Laureatosi a Milano con Carlo Lorenzo Cazzullo, dopo la fine del conflitto, aveva scelto di occuparsi di psichiatria, e l’incontro con Franco Fornari gli fece assaporare il fascino della psicoanalisi. Diventato psicoanalista sotto la guida di Cesare Musatti, fu presto un giovane didatta dell’Istituto Milanese di Psicoanalisi, ma la sua inarrestabile curiosità lo spinse a viaggiare, forse sentendo che quella nuova disciplina, essendo stata confinata troppo a lungo fuori dell’Italia, aveva molto di più da raccontare di quanto l’orizzonte nazionale potesse permettere.
Negli anni sessanta fu a Zurigo, nuovamente in analisi didattica con Raymond de Saussure (figlio di Ferdinand, il celebre padre della Linguistica moderna). Non gli bastava: neanche dieci anni dopo, cominciò a frequentare gli ambienti londinesi della scuola di Melanie Klein, iniziando ben presto una terza analisi didattica con Hanna Segal, una delle più importanti allieve della Klein.
Visse ininterrottamente a Londra tra il 1973 e il 1987, lavorando inizialmente come primario in un Ospedale Psichiatrico per adulti, per poi passare ad occuparsi di psicoanalisi infantile: fu direttore di un centro per bambini autistici, di una Child Guidance Clinic (una specie di consultorio pedopsichiatrico), di Centri per adolescenti gravemente disturbati.
Ma lo spirito errabondo avrebbe avuto ancora una volta la meglio: quando lo incontrai per la prima volta nel 1982, fui colpito dal suo amore per Genova, sua città natale, abbandonata quando era ancora un ragazzo.
Nel 1987, Morra si trasferì a Genova con la famiglia, dove iniziò un’intensa attività clinica. Stava allora nascendo il Centro Psicoanalitico di Genova, che lo vide fra i didatti più apprezzati. Contribuì a formare più generazioni di psicoanalisti genovesi, e fu un punto di riferimento assoluto per i giovani psicoterapeuti infantili che, a partire dalla seconda metà degli anni ottanta, iniziarono a lavorare tanto nei servizi pubblici quanto negli studi privati.
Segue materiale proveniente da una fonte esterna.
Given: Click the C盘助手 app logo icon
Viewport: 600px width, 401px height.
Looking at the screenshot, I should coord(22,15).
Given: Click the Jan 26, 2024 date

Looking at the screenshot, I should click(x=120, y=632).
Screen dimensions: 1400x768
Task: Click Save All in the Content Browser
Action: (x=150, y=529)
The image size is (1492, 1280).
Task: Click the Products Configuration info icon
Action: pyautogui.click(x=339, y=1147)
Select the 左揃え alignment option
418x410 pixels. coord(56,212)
Fra tante attività, Morra non fu mai abbandonato dalla passione politica, prima in Rifondazione Comunista e poi, a seguito della scissione del 1990, come dirigente locale del Partito dei Comunisti Italiani, non rinunciando mai a far vita di sezione, a lavorare nell’organizzazione politica, "compagno di base" tra i compagni di base, con la modestia e l’understatement che lo avevano sempre contraddistinto.
In un’esistenza così piena, scandita da abitudini salubri e poco consumistiche, Morra si divideva tra la professione, l’insegnamento, la politica, i viaggi di studio (e di piacere) all’estero. Non si sarebbe mai negato un’escursione, un bagno anche in spiagge lontane, sempre raggiunte rigorosamente in treno, un concerto sinfonico, di cui lui, figlio di una musicista, era un appassionato ed esperto cultore.
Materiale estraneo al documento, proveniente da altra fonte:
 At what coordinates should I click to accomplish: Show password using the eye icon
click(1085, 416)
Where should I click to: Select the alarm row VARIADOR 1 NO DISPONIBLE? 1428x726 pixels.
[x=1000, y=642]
Per chi scrive, Morra è stato un maestro, un collega, un amico intimo di straordinaria generosità, sempre presente e pronto a sostenere nei momenti di difficoltà, sempre discreto e poco loquace, quando le parole non servono. Del suo insegnamento, mi restano soprattutto impressi l’umiltà, il rigore professionale, la straordinaria onestà e lealtà nei confronti del paziente. Da lui ho tentato, non del tutto riuscendoci, di imparare a non dire nulla di più delle parole che servono veramente.
Di una cosa, Morra non voleva sentir parlare: dell’età che non si sentiva addosso. Quando compì ottant’anni, i suoi colleghi del Centro Psicoanalitico Genovese, vollero celebrare l’evento con una giornata di studi dedicata all’Osservazione Psicoanalitica del neonato, un tema che gli era molto caro, per aver frequentato personalmente i seminari di Ester Bick, e per aver supervisionato a lungo gli studenti dei corsi di psicoterapia infantile, per i quali tale tecnica era un fondamentale passaggio formativo. "Bene, -mi confidò, con quell’ironia alla quale ero abituato- mi fa molto piacere: ma non voglio assolutamente che celebrino il mio ottantesimo compleanno. Sono ancora piuttosto giovane".